The Veteran’s Administration has been a leader in delivering home-based care for more than a decade, according to Brian Zuzelo, Psy.D., psychologist at the Edith Nourse Rogers Memorial Veterans Hospital at the Bedford VA in Massachusetts.
The Home Based Primary Care (HBPC) program brings together a team of medical professionals, including psychologists, who provide in-home services for veterans who are unable to travel because of disability, age or health problems, he explained.
“Psychology was integrated into the program to provide mental health care for veterans coping with situational stress, adapting to aging and health problems, chronic mental health problems, cognitive impairment and end-of-life issues,” he said.
In his role with the HBPC program, Zuzelo helps to provide the other team members with insight into the patient regarding health and psychological issues. He pointed out that some veterans might have long-standing mental health issues that intensify when he or she develops a chronic health condition.
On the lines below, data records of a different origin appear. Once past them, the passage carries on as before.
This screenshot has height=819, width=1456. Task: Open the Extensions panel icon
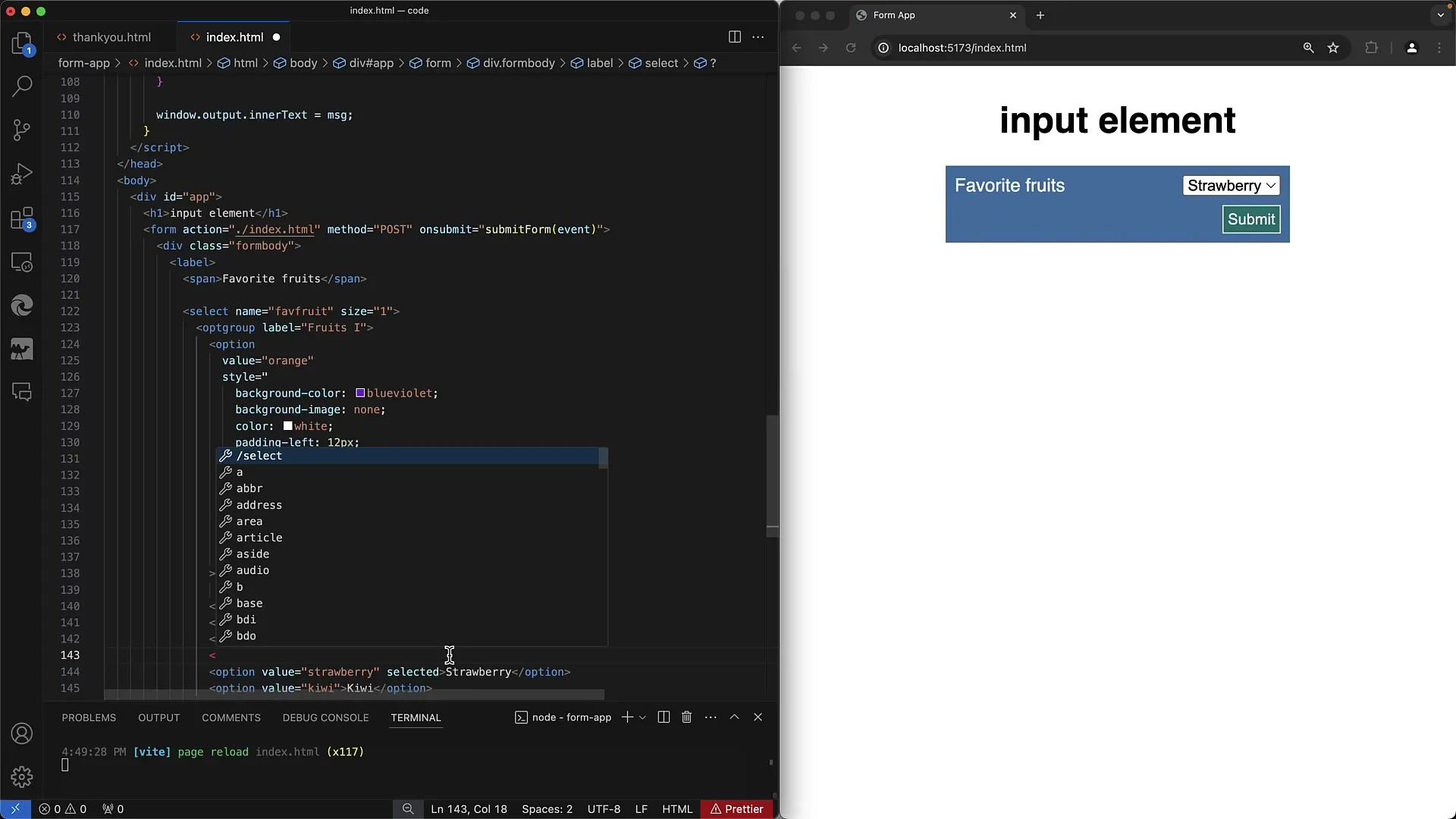tap(23, 217)
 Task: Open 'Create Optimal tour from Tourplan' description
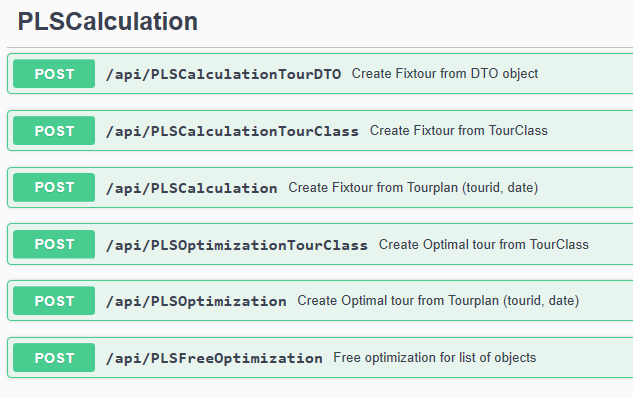tap(438, 301)
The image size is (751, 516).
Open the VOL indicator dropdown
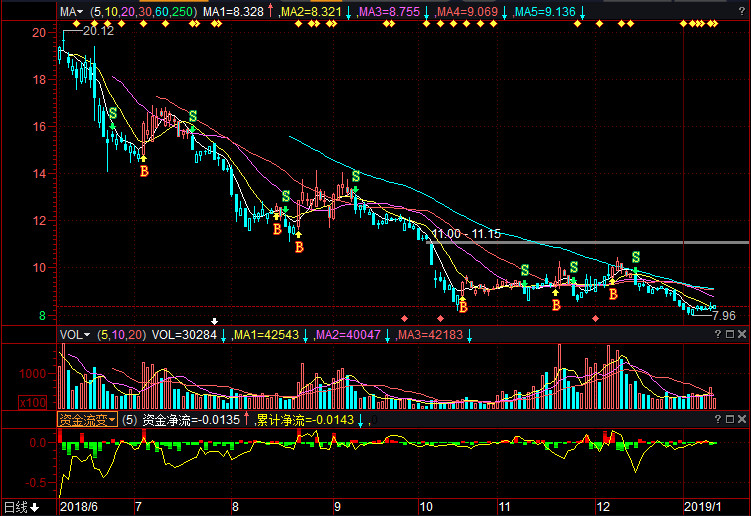pos(74,335)

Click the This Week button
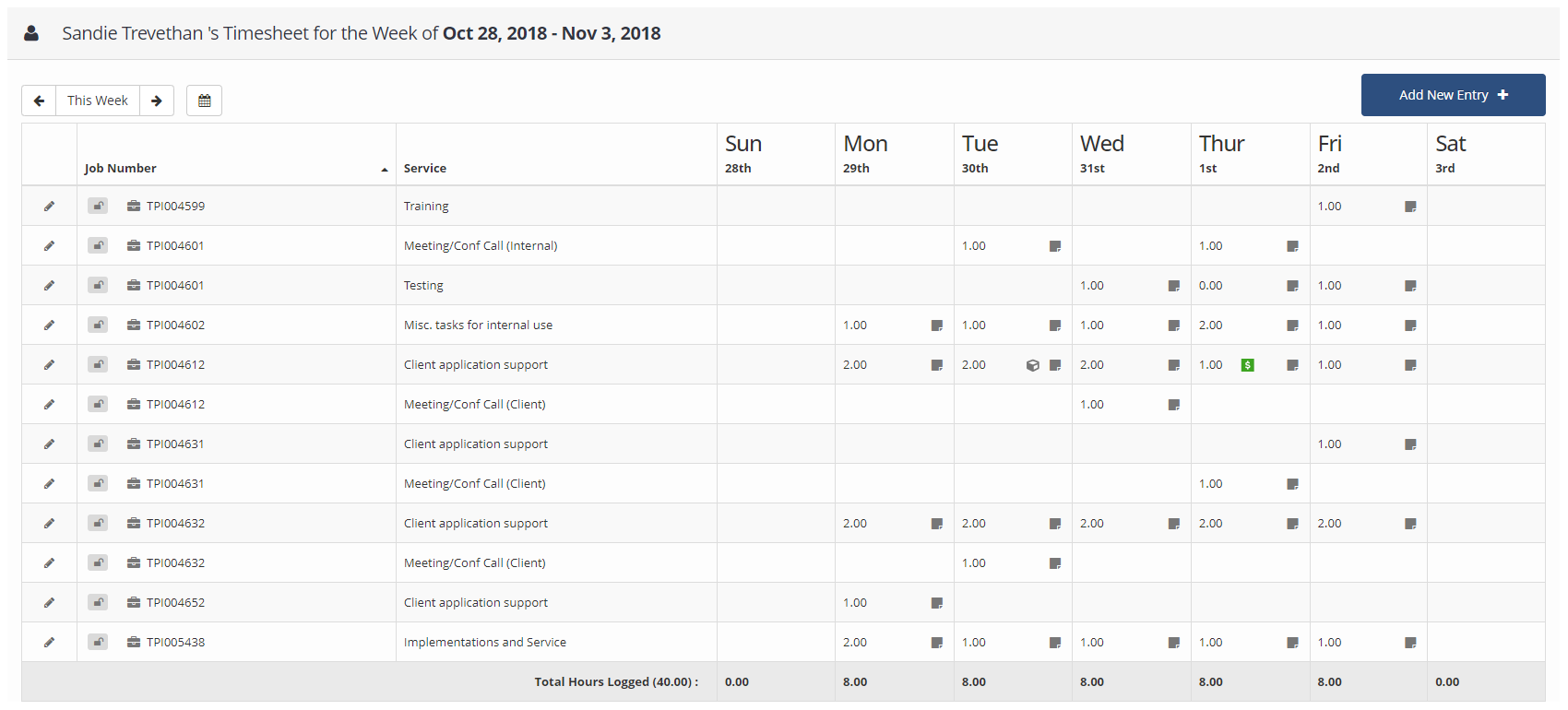pos(98,100)
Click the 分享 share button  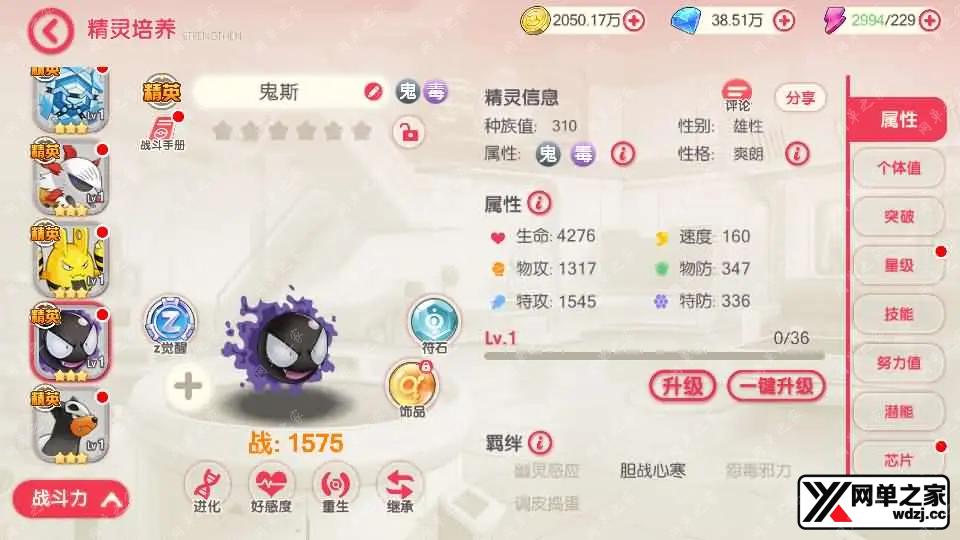pos(800,98)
By seeing the veteran in the home, the mental health professional can tailor care to the individual. “We have the opportunity to look at the environment and understand how it’s a reflection of internal processes,” Zuzelo said.
For example, in the home, the clinician sees firsthand a client’s artwork collections, hobbies and other items that represent personality, which helps in understanding how a person is adapting to life.
“In the home, you get the rich opportunity to see the person’s strengths and adaptive qualities. You probably wouldn’t have seen this if they came to an office,” he said. “This helps us tailor our decision-making and capitalize on things to improve quality of life.”
From all accounts, patients find favor with the home visits, according to Zuzelo. “Some of the older veterans tell us it reminds them of house calls from long ago,” he said.
The patient demographic is primarily in its 60s, but Zuzelo sees some who are in their 90s. For some of these veterans, loneliness can be a common problem. “Human contact helps the veteran reset abilities,” he said.
Providing in-home behavioral health services does have some challenges, Zuzelo admitted. While you might have an office in which to do paperwork, your car becomes home. His work often “involves two-and-a-half to three hours of travel,” he said. He averages between 35 and 40 miles on the road daily, but sometimes drives more than 100 miles to see clients.
Zuzelo pointed out that home visits to veterans also take an emotional toll on the clinician. “Going into the home can be a compelling situation. How much do I involve myself?” he said. “There are definite treatment boundaries that can be unique to the role.”
Training for this type of work has changed in the last decade, Zuzelo noted. “Ten years ago, grad school didn’t prepare me for this role,” he said. When he joined the VA staff, Zuzelo learned on the job, and admits he has more to learn. “Fortunately, I am really comfortable with the geriatric population so it’s been a good fit.”
While this type of work is not for everyone, particularly psychologists new to the profession, Zuzelo pointed out there are benefits.
“Professionally, as a psychologist, I feel I have really grown in my range of experience. I have better appreciation for the way others interact with the world. The work has stretched my clinical skills,” he said. “It’s rewarding to help patients reconnect on a human level. I do some outpatient work, but it does not have the emotional depth of the experience in the home.”